Текст книги "Ричард Длинные Руки - принц-регент"
Автор книги: Гай Юлий Орловский
Жанр:
Классическое фэнтези
сообщить о нарушении
Текущая страница: 8 (всего у книги 23 страниц) [доступный отрывок для чтения: 9 страниц]
Глава 14
Мы прошли немного по карнизу над пропастью, где на дне ручьи, трава между округлых камней, дальше небольшой проход по туннелю и красиво прорубленная арка, как понимаю, в следующую пещеру, что оказалась размерами не больше деревенского сарая, зато на той стороне видна самая настоящая дверь, плотно вписанная в стену так, что ни малейшего зазора.
Монах со сдержанной улыбочкой потянул дверь на себя, из-за нее донеслось веселое птичье щебетанье. Пахнуло ароматом цветов, а когда монах сдвинулся, я потрясенно в той исполинской пещере увидел прекрасный сад, кусты в цветах, высокую траву, толстые стволы деревьев с красиво изогнутыми ветвями.
Я охнул:
– Как такое возможно?
Он довольно улыбался.
– Это одна из оранжерей, за которыми я присматриваю. Не самая крупная, конечно, но где-то миль четыреста по площади… гм… в ней наверняка есть.
– Ну да, – сказал я ошарашенно, – что такое четыреста миль?.. Пара королевств, конечно, поместится, но Мамонтова намного крупнее. Надеюсь, ниже вас там пещер нет?
Он изумился, посмотрел даже с некоторой обидой.
– Как это нет? Все, что связано с камнями и металлами, ниже. А в самой глубине те, куда уже начали свозить запасы зерна, муки, благо подземные реки вряд ли иссякнут… так уж сразу.
Я поинтересовался:
– Скоро тут у вас будут выбирать нового настоятеля. Вы уже решили, за кого отдадите голос?
Он распахнул глаза шире.
– А что, аббат Бенедарий уходит?.. Жаль. С ним было так спокойно…
– Не сомневаюсь, – согласился я. – Вы давно не поднимались в общий зал для совместной молитвы?
Он посмотрел на меня с некоторой робостью, явно подозревая визитатора.
– Наш Создатель, – ответил он с осторожностью, – как мне по своей простоте кажется, не страдает глухотой. Он услышит меня, надеюсь… Может быть, услышит, даже если заберусь в подземелье и поглубже?

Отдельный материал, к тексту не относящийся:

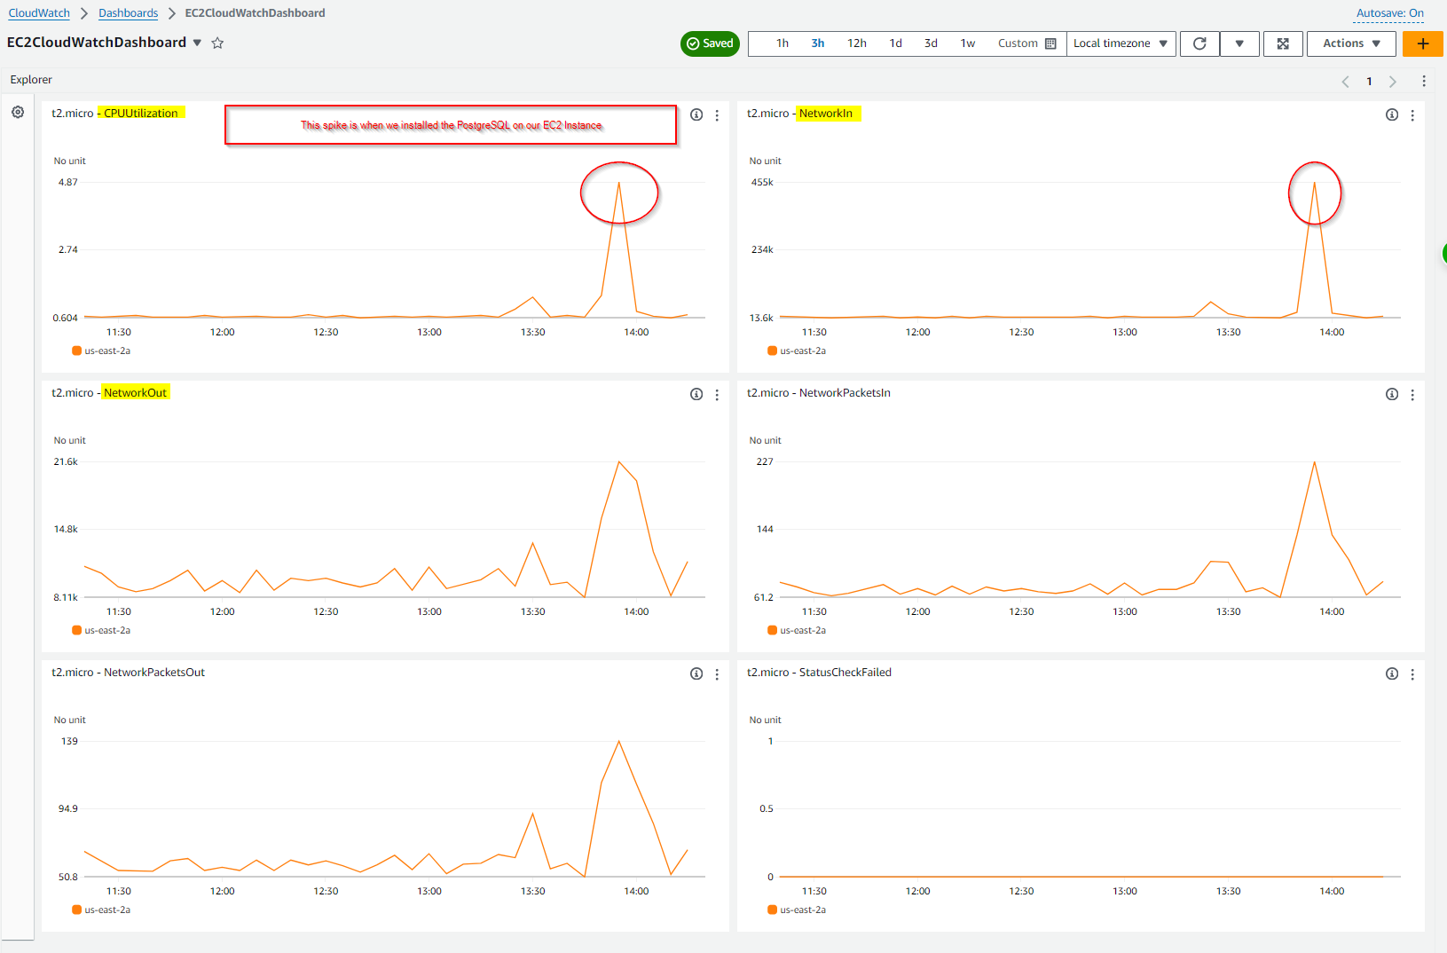Select the 1h time range
The image size is (1447, 953).
point(782,43)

– А что, – спросил я, – ниже что-то есть еще, если не считать складов для отсидки на время прихода Маркуса?
– Есть, – ответил он. – Но я люблю сады, потому не опускаюсь ниже, где в адском пламени куется ни с чем не сравнимое оружие.
– Адском?
Он усмехнулся.
– Так говорится. Конечно, там не ад, хотя в подземных реках течет не вода, а расплавленный металл… Наши умельцы там обожают плескаться.

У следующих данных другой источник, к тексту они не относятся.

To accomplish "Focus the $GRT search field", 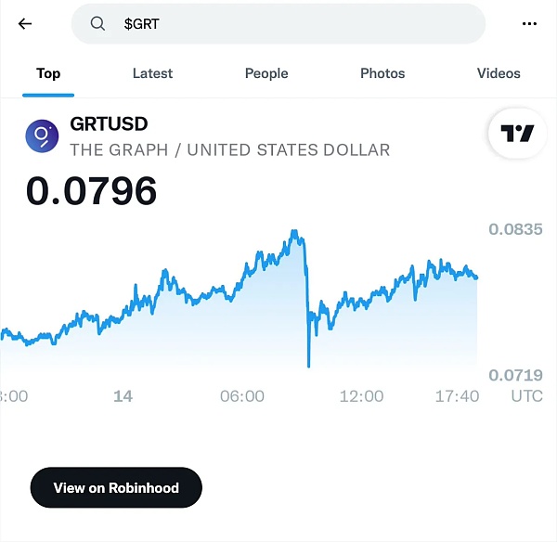I will 279,24.
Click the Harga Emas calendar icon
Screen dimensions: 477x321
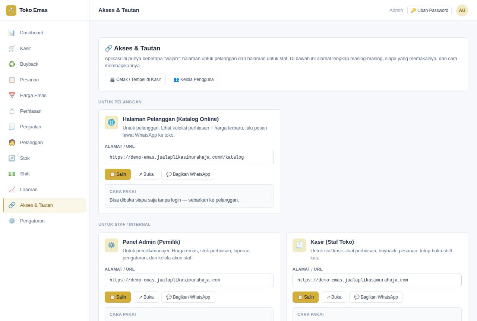click(x=12, y=96)
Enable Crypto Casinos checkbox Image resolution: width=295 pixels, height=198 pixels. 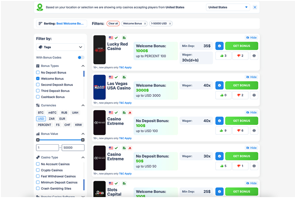coord(38,170)
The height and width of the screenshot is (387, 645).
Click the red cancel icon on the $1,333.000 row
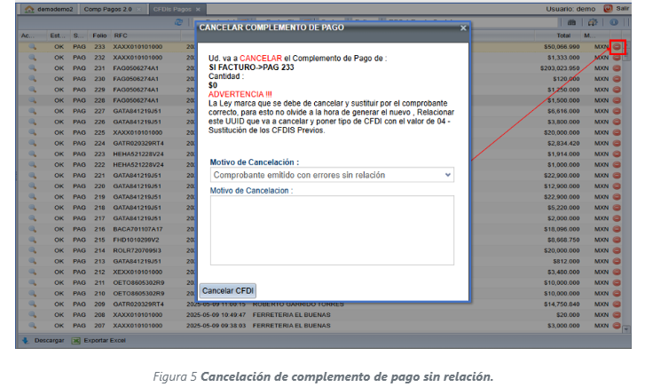point(617,57)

– Плескаться? – переспросил я осторожно.
Он пожал плечами.
– В смысле, работать. Есть еще пещеры, где дивные кристаллы всему придают необычные свойства. Отец Мантриус утверждает, что они созданы не Господом в первые дни творения, а уже людьми…
– А как на самом деле?
Он снова пожал плечами.
– Не знаю. Я лишь садовник. И настолько люблю свой сад, что даже, каюсь, редко поднимаюсь, как вы уже заметили, на обязательные общие молитвы… Уповаю только на доброту Господа. Ему стоит только разок заглянуть сюда, чтобы понять меня и простить!
Он кротко улыбался, уверенный и в доброте Господа, и в том, что за такой ухоженный сад ему простили бы и куда большие грехи, чем непосещение общей молитвы.
Я кивнул в сторону каменных ступеней в стене – ведут вниз и, судя по всему, рассчитаны на долгий спуск.
– А там?
– Еще пара садов, – ответил он довольно. – А потом уже мастерские гномов.
– Гномов?
Он улыбнулся.
– Так называем наших кузнецов и оружейников. Они же и рудокопы, но это уже между прочим.
– Господи, – сказал я, – что там можно ковать?
– Там еще ниже, – объяснил он доверительно, – редкие руды! Даже рыть не надо. Все на поверхности. Ну, если пещеру можно назвать поверхностью, хотя в самой пещере как бы поверхность?
– Вы философ, – сказал я. – Пастухи да садовники – лучшие философы в мире! Ладно, спасибо за подсказку. Пойду взгляну, а то всю жизнь буду вспоминать, что был так близко, но не посмотрел!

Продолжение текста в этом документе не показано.